"Dasar si Udin kutu kumpret, kampret kayak jambret!" Gerutu Kalma terus menerus tanpa henti.
Mulutnya tak henti-hentinya menyebut nama Arka dengan nama yang buruk, namun tangannya masih setia mengerjakan tugas dari Arka. Kini, dia sudah mengerjakan 30 persen dari semua dokumen yang menumpuk di mejanya. Ia pilih dan pilah berdasarkan bulan dan tahunnya, kemudian mengerjakannya dari tahun yang lebih lampau.

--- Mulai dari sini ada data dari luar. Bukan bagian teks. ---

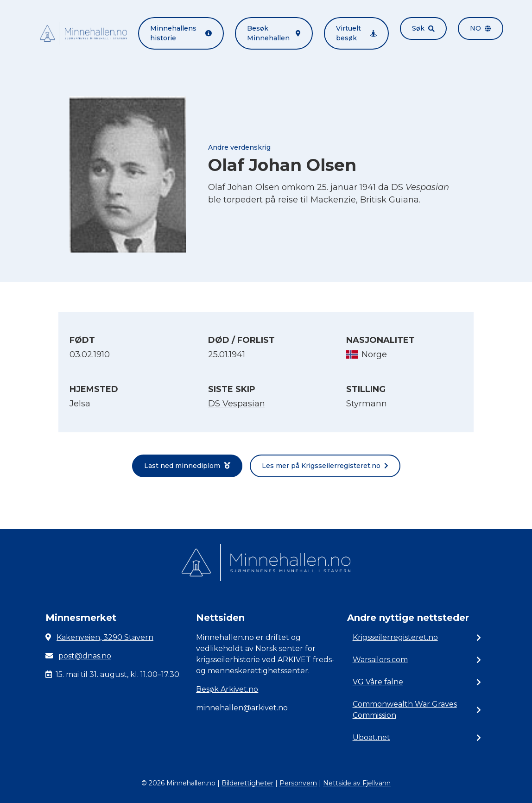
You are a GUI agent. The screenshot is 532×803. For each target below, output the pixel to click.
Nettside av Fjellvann (357, 783)
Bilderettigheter (247, 783)
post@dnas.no (85, 656)
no (481, 28)
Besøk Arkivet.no (227, 689)
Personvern (298, 783)
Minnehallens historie (181, 33)
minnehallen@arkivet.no (242, 708)
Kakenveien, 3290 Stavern (105, 637)
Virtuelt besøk (356, 33)
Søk (423, 28)
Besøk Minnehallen (274, 33)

Bisa dikatakan kondisi Kalma saat ini hampir mendekati kata gila. Bagaimana tidak? Rambutnya begitu acak-acakan dengan penampilan tadi pagi yang sudah berawal kocak. Belum lagi dengan wajahnya yang berminyak, semakin membuatnya tampak seperti orang gila yang stress.
Krukkkk....
Krukkkk....
"Duh,... Kok kalian gini sih? Aku kan masih kesel sama si Udin itu, kalian jangan ikut kesel juga kalau gak di isi sama aku. Lagian kalian juga yang salah. Gara-gara kalian yang terus demo minta di isi terus, aku jadi gendut dan jadi bahan bully si Udin. Tapi kalian sama sekali gak mau hargain aku. Aku kesel banget sama si Udin kutu kumpret itu. Please lah, mohon mengerti keadaanku, cacing-cacing kesayanganku." Gumamnya, mengusap perutnya yang tadi berbunyi nyaring.
"Cacing-cacing di perut, diam-diam merayap," katanya bernyanyi dengan nada yang salah.
Dia sudah sangat lapar saat ini, namun meninggalkan kursinya saja dia sangat enggan sebelum menyelesaikan tugasnya. Kondisi ruangan sudah sangat sepi, hanya dia saja yang tersisa sebab semuanya sudah pulang satu per satu meninggalkan Kalma yang mengerjakan tugas negara dari Arka.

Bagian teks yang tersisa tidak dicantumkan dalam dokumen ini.